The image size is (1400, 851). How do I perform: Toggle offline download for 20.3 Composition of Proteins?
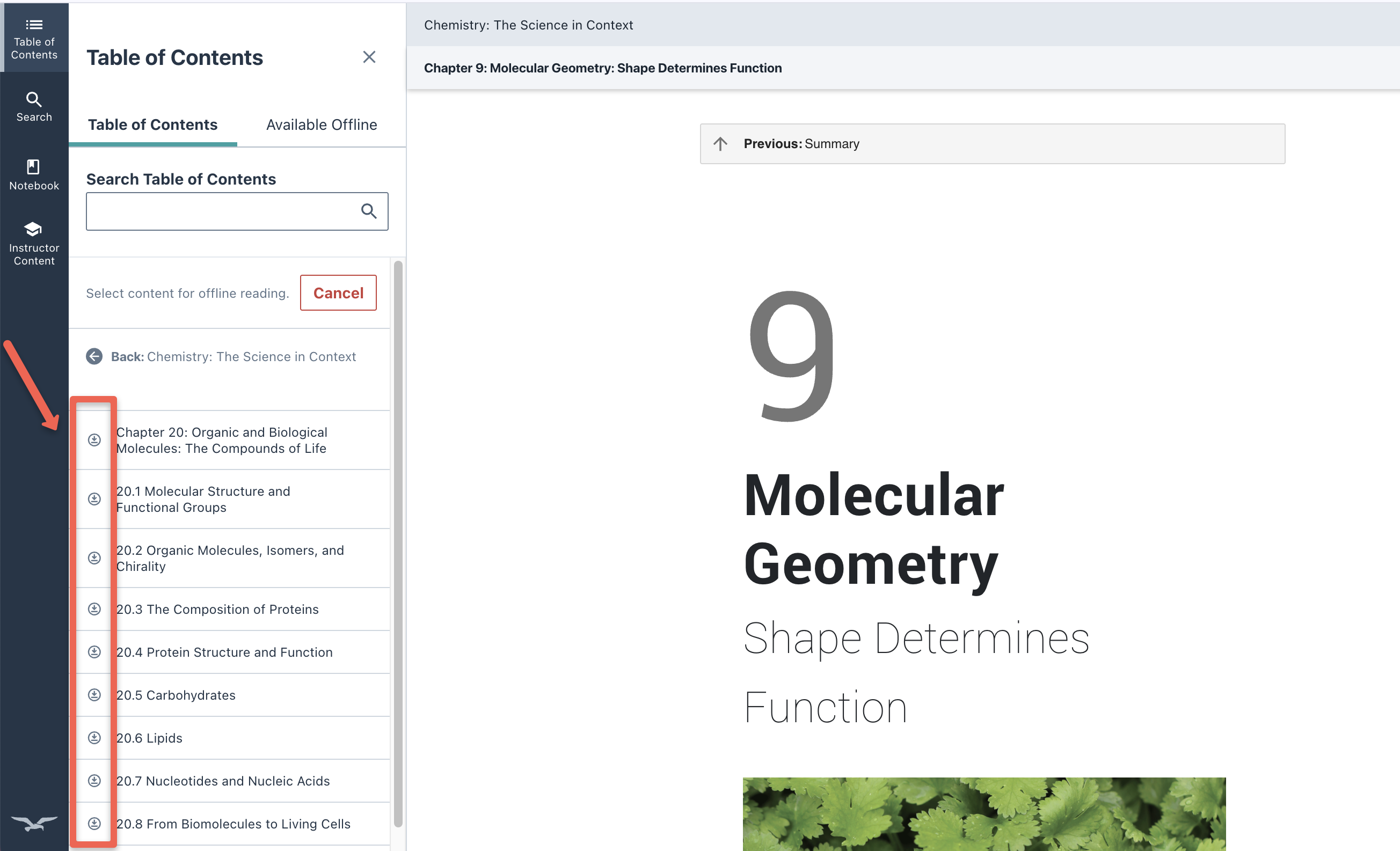point(94,609)
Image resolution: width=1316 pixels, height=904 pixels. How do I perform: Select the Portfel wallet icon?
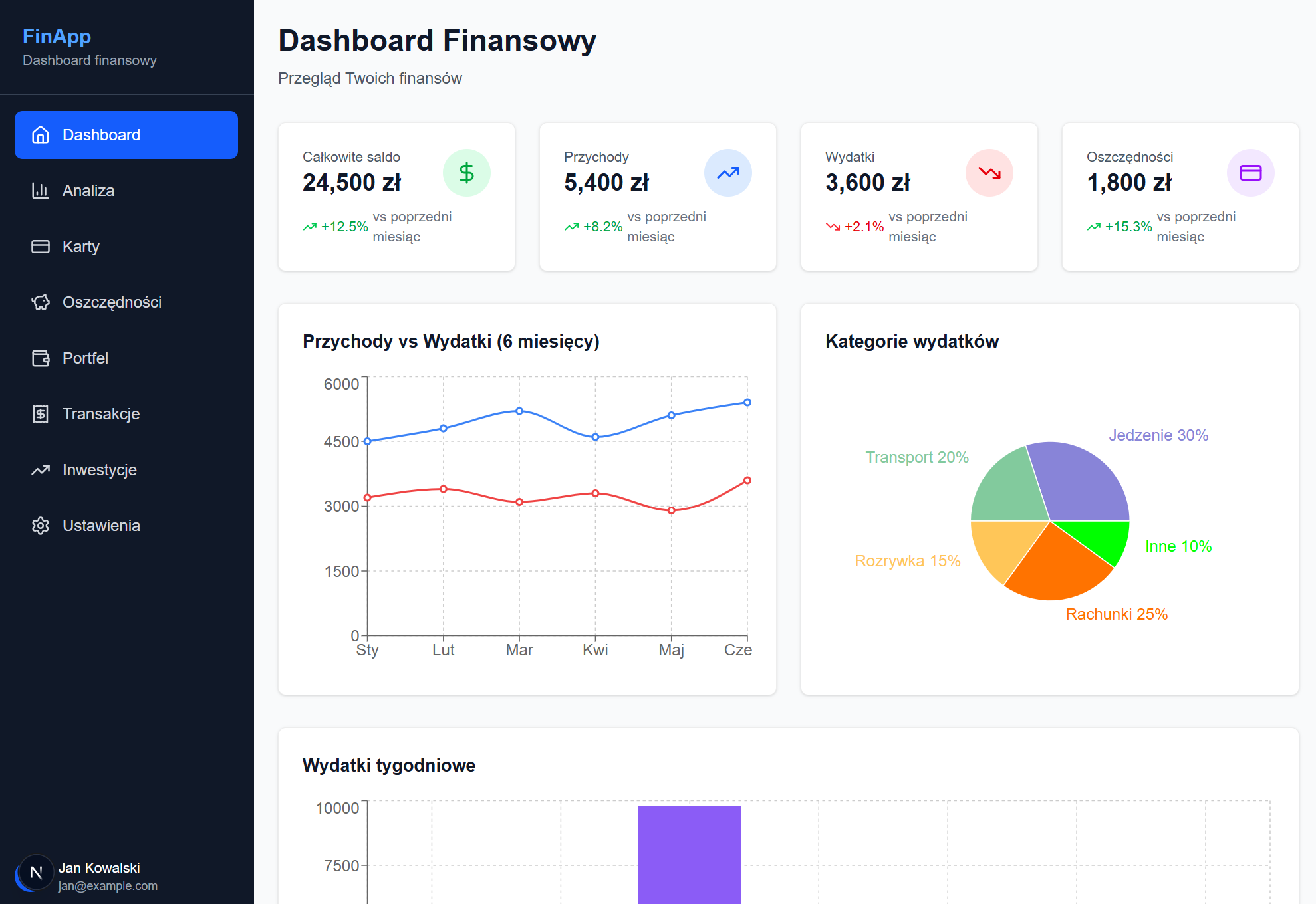[41, 358]
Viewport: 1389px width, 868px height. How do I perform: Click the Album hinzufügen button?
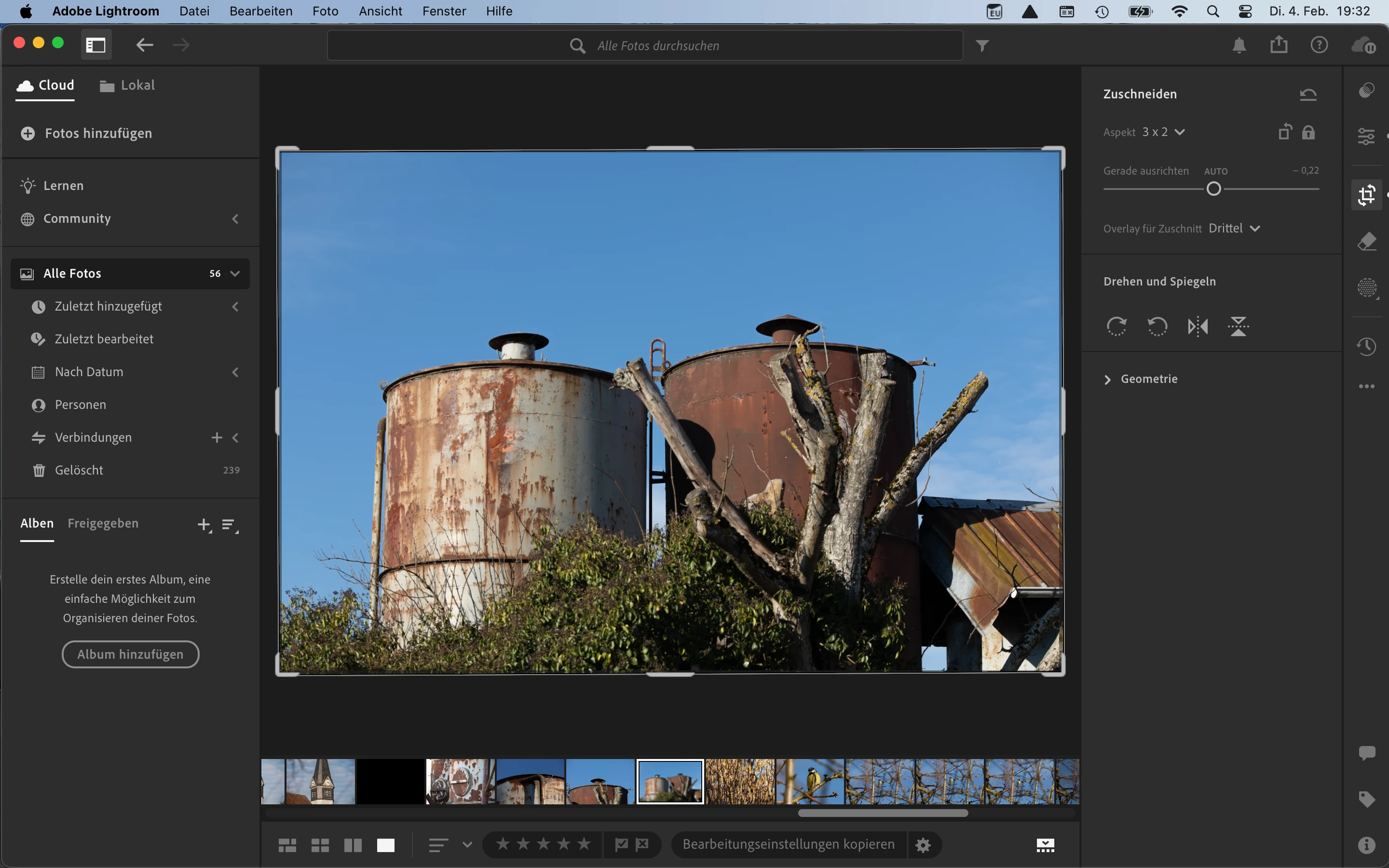[130, 654]
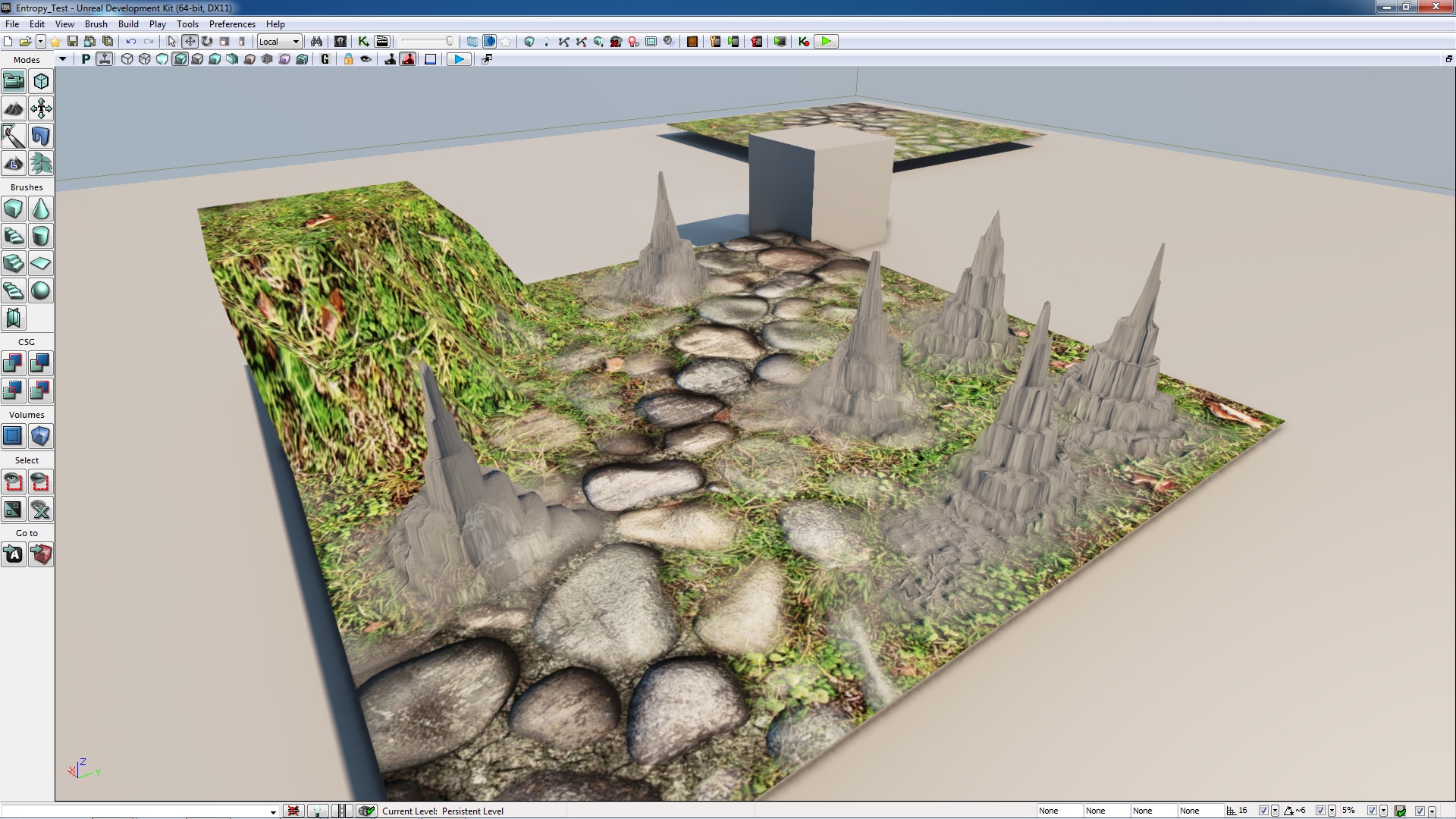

****************************************

EXERCISE PROMPT => A word-for-word copy is required of the lines above from the line with "Image resolution: width=1316" through the last line of the data; no other lines and no pictures belong in it.

RESPONSE =>
Image resolution: width=1316 pixels, height=904 pixels. How do I perform: Select the Portfel wallet icon?
[41, 358]
Viewport: 1389px width, 868px height. How do I perform: Click the Album hinzufügen button?
[130, 654]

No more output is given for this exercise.